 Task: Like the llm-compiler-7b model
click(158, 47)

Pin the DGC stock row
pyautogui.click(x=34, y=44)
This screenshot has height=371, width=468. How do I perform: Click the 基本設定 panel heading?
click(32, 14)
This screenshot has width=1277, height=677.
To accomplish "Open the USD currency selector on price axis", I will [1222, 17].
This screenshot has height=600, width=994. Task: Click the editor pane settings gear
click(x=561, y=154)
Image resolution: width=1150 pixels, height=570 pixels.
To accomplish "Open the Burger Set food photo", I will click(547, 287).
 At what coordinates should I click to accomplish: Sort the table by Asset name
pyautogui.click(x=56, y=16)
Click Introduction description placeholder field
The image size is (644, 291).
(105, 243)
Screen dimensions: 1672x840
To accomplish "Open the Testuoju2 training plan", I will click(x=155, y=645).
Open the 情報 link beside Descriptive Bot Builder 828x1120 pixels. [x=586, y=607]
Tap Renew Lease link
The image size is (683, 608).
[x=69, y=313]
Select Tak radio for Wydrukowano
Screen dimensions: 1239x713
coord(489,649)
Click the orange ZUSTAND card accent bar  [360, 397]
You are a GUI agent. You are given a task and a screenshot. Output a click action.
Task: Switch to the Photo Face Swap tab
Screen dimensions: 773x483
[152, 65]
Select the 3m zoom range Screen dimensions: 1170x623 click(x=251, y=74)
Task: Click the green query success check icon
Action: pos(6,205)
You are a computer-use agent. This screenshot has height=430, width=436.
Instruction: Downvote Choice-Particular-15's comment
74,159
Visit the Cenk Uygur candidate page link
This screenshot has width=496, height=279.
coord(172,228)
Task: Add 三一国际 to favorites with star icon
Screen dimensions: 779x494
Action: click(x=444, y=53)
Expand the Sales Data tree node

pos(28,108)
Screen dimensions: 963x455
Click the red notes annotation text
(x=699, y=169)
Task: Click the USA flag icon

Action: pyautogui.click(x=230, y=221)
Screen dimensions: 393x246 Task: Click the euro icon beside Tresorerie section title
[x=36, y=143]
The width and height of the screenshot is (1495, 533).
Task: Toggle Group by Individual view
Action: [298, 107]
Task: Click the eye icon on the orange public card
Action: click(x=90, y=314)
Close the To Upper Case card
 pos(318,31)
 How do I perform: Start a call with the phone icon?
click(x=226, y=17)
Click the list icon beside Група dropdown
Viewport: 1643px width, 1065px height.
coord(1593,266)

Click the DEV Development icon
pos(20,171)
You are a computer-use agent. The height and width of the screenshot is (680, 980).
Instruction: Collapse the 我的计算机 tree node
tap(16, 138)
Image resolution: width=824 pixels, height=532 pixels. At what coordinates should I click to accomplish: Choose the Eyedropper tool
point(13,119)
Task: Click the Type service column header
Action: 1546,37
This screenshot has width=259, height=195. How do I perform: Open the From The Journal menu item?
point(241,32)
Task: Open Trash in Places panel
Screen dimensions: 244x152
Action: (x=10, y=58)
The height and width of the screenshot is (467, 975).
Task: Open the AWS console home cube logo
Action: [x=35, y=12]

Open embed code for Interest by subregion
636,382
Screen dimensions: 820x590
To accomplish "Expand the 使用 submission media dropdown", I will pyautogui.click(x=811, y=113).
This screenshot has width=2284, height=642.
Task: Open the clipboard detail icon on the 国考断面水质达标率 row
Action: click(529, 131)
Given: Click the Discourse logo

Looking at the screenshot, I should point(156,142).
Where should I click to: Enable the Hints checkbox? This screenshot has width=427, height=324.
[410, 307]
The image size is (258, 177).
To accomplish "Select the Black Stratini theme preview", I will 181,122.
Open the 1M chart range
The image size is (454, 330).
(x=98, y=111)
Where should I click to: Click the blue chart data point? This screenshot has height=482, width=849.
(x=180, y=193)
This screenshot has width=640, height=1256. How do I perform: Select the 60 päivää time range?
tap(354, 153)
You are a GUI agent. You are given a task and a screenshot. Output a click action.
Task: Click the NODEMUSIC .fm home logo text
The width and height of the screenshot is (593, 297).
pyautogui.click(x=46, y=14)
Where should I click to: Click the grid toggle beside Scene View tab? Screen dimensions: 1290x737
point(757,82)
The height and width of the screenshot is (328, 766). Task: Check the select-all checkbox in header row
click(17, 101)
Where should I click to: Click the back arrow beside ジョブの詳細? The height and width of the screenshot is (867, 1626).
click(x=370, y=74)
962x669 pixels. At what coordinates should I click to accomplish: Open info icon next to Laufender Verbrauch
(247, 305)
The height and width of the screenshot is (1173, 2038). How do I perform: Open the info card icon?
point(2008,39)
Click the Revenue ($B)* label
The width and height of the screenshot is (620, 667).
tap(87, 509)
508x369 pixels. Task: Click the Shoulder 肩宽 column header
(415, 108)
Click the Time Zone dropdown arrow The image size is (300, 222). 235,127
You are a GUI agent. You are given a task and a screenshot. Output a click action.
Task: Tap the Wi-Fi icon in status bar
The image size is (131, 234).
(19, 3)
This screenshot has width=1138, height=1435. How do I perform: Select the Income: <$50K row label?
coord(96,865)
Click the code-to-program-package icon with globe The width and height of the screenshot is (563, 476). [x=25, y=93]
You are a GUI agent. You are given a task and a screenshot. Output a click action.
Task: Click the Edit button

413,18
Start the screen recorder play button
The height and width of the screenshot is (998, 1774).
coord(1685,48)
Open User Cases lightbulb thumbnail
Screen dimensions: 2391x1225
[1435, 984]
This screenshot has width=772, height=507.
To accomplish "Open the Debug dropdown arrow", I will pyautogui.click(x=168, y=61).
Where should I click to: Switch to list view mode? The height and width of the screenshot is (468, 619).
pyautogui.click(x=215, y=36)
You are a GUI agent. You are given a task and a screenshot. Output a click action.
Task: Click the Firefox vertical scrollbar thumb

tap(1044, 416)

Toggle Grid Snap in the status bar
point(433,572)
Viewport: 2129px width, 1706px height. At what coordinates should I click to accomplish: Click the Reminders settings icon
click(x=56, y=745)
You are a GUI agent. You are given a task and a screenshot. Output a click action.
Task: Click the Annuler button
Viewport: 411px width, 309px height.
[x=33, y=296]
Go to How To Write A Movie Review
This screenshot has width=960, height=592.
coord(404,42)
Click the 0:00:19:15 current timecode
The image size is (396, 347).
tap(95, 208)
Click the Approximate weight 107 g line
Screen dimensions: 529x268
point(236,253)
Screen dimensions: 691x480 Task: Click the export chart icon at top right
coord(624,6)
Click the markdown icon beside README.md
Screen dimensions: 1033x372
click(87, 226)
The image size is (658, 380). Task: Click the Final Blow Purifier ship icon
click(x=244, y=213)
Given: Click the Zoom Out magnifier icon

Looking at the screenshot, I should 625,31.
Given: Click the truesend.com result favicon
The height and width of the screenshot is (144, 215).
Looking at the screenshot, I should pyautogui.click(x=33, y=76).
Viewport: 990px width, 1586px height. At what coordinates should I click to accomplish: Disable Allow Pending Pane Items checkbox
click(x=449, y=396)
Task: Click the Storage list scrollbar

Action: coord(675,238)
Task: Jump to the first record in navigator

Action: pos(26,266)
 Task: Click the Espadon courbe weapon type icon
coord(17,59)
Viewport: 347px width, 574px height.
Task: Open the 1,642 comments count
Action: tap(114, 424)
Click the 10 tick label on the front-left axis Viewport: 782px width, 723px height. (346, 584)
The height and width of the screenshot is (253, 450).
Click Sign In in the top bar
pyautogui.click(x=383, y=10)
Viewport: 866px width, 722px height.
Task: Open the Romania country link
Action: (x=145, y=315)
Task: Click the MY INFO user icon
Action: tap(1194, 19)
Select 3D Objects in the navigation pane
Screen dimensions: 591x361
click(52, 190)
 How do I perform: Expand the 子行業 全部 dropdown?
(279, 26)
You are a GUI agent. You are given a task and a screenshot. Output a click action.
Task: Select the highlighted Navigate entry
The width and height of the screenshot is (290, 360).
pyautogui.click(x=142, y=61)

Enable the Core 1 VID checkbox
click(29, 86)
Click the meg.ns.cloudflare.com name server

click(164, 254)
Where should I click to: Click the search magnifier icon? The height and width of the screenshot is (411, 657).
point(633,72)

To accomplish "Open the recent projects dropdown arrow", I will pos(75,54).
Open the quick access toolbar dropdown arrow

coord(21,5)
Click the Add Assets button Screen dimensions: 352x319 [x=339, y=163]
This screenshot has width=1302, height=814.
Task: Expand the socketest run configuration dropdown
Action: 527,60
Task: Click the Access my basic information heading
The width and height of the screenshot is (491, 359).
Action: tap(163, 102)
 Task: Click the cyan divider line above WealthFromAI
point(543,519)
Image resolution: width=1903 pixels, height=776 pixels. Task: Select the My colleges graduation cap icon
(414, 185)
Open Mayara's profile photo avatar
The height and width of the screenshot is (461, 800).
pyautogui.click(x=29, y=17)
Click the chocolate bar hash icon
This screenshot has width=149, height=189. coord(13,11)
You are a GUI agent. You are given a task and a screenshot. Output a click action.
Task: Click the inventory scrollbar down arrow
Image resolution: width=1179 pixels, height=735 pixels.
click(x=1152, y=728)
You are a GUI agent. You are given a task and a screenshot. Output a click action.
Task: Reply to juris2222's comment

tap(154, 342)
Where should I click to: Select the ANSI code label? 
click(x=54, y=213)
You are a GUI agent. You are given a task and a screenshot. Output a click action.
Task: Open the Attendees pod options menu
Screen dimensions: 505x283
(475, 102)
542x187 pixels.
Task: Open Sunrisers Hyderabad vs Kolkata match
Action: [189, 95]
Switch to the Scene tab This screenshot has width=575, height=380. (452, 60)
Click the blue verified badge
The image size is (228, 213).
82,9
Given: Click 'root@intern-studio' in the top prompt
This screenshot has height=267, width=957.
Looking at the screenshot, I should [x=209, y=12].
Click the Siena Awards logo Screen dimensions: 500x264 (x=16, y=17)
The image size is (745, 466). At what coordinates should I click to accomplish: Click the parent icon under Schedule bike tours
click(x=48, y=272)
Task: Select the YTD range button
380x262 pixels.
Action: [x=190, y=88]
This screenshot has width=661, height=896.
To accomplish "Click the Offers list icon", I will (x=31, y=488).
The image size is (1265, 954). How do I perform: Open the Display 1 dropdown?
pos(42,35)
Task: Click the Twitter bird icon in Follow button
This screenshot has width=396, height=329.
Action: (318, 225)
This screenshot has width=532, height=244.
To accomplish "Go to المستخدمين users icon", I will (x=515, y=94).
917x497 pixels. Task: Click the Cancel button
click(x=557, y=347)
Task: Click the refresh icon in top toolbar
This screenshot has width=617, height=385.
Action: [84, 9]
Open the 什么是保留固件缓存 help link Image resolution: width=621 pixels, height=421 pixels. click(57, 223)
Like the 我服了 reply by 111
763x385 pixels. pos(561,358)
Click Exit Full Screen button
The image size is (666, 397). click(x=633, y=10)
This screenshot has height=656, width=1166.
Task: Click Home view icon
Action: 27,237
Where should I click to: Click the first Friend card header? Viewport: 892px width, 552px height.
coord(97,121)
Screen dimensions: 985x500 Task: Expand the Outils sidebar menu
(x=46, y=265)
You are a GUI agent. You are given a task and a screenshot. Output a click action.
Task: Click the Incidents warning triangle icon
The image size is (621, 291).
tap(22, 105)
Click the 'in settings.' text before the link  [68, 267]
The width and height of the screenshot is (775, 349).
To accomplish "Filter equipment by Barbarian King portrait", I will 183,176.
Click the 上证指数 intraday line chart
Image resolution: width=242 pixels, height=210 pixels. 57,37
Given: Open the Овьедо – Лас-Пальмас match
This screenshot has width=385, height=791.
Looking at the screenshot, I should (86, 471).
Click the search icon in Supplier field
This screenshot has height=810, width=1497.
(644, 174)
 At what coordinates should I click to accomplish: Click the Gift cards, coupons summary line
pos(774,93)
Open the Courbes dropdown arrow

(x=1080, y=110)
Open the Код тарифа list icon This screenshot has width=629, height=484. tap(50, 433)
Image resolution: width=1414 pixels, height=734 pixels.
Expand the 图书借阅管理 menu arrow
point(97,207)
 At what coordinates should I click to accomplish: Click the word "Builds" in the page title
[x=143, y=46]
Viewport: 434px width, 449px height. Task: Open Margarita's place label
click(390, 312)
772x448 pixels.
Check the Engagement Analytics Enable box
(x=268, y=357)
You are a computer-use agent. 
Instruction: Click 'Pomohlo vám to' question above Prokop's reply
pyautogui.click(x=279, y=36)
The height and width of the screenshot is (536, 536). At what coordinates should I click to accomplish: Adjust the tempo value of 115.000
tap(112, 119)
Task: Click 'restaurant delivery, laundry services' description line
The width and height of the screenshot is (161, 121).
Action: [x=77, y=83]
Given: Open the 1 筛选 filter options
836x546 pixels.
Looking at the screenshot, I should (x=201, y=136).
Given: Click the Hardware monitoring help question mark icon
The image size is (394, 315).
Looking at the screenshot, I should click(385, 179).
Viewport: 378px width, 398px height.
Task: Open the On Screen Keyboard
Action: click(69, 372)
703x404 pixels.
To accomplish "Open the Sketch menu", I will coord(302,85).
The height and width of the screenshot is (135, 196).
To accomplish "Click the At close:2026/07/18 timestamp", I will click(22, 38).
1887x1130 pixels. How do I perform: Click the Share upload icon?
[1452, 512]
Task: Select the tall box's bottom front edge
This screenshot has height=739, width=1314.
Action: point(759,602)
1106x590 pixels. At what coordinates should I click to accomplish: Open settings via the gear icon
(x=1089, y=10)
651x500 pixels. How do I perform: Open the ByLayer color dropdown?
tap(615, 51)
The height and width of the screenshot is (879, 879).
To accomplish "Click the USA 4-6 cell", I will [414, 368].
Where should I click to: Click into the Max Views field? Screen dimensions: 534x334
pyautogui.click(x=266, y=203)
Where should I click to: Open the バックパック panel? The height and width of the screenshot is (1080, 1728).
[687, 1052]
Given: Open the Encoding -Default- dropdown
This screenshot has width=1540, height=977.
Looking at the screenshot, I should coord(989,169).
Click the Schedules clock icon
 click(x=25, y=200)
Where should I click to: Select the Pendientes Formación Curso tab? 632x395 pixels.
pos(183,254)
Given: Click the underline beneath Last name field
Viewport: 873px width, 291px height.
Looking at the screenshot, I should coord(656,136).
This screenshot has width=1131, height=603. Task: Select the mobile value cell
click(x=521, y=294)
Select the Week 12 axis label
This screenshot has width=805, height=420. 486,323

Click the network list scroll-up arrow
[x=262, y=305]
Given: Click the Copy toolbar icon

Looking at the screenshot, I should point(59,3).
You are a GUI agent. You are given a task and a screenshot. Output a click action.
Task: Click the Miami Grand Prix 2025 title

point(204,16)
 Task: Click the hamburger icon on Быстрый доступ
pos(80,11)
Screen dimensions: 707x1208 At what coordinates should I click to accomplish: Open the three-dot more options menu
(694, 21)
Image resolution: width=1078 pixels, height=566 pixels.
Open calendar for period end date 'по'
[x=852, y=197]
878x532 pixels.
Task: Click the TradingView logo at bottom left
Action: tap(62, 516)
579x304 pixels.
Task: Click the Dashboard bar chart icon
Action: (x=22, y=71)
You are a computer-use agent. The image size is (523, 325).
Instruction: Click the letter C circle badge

^^^^^^^^^^^^^^^^

__Problem to solve__:
Reproduce the stretch of rows above, from the line that contains "Click the orange" through the line that contains "coord(1593,266)", exactly as it appears.

__Exercise result__:
Click the orange ZUSTAND card accent bar  [360, 397]
You are a GUI agent. You are given a task and a screenshot. Output a click action.
Task: Switch to the Photo Face Swap tab
Screen dimensions: 773x483
[152, 65]
Select the 3m zoom range Screen dimensions: 1170x623 click(x=251, y=74)
Task: Click the green query success check icon
Action: pos(6,205)
You are a computer-use agent. This screenshot has height=430, width=436.
Instruction: Downvote Choice-Particular-15's comment
74,159
Visit the Cenk Uygur candidate page link
This screenshot has width=496, height=279.
coord(172,228)
Task: Add 三一国际 to favorites with star icon
Screen dimensions: 779x494
Action: click(x=444, y=53)
Expand the Sales Data tree node

pos(28,108)
Screen dimensions: 963x455
Click the red notes annotation text
(x=699, y=169)
Task: Click the USA flag icon

Action: pyautogui.click(x=230, y=221)
Screen dimensions: 393x246 Task: Click the euro icon beside Tresorerie section title
[x=36, y=143]
The width and height of the screenshot is (1495, 533).
Task: Toggle Group by Individual view
Action: [298, 107]
Task: Click the eye icon on the orange public card
Action: click(x=90, y=314)
Close the To Upper Case card
 pos(318,31)
 How do I perform: Start a call with the phone icon?
click(x=226, y=17)
Click the list icon beside Група dropdown
Viewport: 1643px width, 1065px height.
coord(1593,266)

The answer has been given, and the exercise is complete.